What the task asks » When the line containing "Given: Click the Home icon in sidebar" appears in the entries below, begin printing there and stop after the line containing "This screenshot has height=819, width=1456."; print each of those lines exactly and no other line.

Stored data »
*** Begin section ***

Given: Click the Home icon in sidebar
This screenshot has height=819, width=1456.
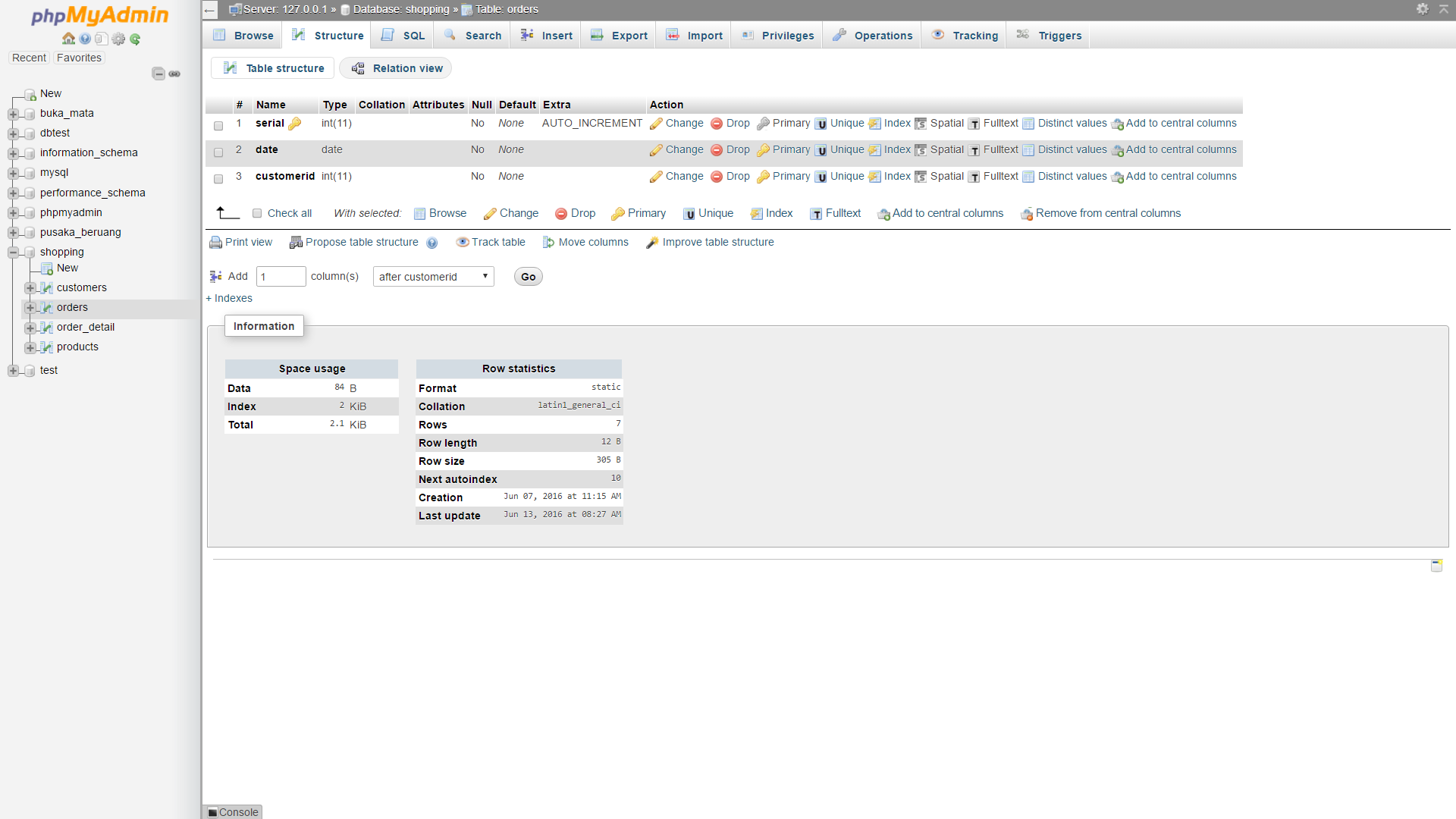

*** End section ***
*** Begin section ***

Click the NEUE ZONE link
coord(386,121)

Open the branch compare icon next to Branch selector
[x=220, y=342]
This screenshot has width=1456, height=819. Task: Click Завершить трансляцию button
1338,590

*** End section ***

Your solution »
Given: Click the Home icon in sidebar
This screenshot has height=819, width=1456.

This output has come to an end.